I hate this because it stinks of old style, Stalinist, command-economy government. I'd prefer to wear wrinkled shirts than read in poor light. I want to choose, but the Minister has decided that the people are the enemy and they must be brought to heel.

Retail therapy

Recently I had to, HAD TO, go shopping for clothes. I absolutely loathe shopping. I dread the prospect and detest the reality. It is by no means "therapeutic".

So, when the young guy handling my purchase asked me if I was "enjoying a little retail therapy" I was dumbfounded. Couldn't he see I had a face like thunder? Did he really think I was enjoying myself? Do men ever "enjoy retail therapy" in a clothes store? And, mostly, even if the answer to the previous question is "Yes" is it the type of thing you say to another man?

It was one of those moments when I realize that I'm really out of touch.

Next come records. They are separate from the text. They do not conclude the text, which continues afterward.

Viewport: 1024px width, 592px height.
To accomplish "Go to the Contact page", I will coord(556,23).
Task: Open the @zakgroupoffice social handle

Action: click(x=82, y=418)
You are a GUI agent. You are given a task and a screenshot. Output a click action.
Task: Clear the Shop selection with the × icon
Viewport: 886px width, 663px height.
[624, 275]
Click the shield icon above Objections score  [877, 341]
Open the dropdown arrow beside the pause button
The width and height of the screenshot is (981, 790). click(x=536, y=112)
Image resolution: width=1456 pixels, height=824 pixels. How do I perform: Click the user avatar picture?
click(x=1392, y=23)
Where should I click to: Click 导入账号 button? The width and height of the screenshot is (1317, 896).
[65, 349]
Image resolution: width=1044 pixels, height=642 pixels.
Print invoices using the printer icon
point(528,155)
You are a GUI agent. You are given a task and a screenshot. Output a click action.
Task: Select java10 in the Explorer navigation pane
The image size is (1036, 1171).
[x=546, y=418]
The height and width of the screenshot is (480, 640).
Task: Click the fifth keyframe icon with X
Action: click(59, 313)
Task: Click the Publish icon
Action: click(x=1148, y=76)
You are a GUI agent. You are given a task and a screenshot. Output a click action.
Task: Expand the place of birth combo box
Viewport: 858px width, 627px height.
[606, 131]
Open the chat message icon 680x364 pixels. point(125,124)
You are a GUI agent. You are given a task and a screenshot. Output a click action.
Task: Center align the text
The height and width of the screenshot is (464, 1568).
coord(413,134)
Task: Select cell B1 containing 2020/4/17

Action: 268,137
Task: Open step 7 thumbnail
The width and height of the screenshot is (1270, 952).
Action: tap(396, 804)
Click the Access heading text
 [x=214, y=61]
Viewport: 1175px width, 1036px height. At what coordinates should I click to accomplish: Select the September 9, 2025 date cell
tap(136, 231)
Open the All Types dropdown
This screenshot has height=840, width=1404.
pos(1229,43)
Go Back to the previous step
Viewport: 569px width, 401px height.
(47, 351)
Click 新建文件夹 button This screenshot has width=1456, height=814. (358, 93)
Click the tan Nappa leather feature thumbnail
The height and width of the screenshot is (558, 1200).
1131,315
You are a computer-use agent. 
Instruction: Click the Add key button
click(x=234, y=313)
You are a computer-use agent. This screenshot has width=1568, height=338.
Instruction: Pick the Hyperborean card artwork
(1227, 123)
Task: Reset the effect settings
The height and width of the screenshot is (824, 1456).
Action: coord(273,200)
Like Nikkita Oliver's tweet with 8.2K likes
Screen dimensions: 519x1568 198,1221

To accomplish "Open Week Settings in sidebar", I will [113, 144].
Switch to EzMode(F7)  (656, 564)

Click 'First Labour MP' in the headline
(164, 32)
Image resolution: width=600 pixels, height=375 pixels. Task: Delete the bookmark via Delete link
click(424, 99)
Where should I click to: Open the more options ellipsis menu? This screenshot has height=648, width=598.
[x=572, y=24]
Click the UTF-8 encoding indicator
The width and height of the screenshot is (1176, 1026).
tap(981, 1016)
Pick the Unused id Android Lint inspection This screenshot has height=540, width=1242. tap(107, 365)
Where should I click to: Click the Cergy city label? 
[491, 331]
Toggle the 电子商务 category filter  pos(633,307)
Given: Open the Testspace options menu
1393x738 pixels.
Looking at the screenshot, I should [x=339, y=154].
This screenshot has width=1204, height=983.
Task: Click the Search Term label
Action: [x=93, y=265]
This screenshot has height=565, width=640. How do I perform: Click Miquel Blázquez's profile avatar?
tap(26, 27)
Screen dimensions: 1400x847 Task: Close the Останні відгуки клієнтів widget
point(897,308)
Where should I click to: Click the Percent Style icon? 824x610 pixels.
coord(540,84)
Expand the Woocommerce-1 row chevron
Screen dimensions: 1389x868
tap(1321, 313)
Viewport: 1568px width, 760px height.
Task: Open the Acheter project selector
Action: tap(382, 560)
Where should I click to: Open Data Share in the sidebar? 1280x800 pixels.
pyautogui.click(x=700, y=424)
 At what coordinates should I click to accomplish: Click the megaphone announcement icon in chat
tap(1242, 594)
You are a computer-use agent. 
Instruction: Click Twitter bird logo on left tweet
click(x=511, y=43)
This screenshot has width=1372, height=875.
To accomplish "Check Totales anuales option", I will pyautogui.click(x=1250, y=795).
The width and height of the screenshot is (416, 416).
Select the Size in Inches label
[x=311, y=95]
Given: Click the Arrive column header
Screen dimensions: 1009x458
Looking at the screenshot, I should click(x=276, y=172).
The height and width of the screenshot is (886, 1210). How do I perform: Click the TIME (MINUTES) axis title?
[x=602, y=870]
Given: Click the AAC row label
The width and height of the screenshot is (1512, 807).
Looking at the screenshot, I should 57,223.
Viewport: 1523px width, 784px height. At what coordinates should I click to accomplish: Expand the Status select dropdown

Tuesday, December 04, 2007

Divorce, separation and kidnapping

It was just a small note in an article in last week's London Times, but still I was kind of surprised. The article was about the increasing frequency of 'international' marriages breaking down and one spouse taking the children 'home' (or not, but to another country).

Obviously, the article was mostly about the experiences of Britons in these cases.
As travel becomes easier and cheaper, as employees move around the world with multinational companies, the number of international marriages – and divorces – grows. The influx of Polish workers coming to work in Britain has also helped to fuel the number of abduction cases here. When one partner wants to return home to Poland and takes the children, the matter often ends up before a judge. The highest level of child abduction/return is between the US and Ireland, because of the number of marriages between Irish and American people. The problem is so pronounced that the two countries have a child abduction pact.
Can it possibly be true that there are that many marriages where one spouse is Irish and one American? I don't think so. There's something else going on if the "highest level of child abduction/return" is really between Ireland and America.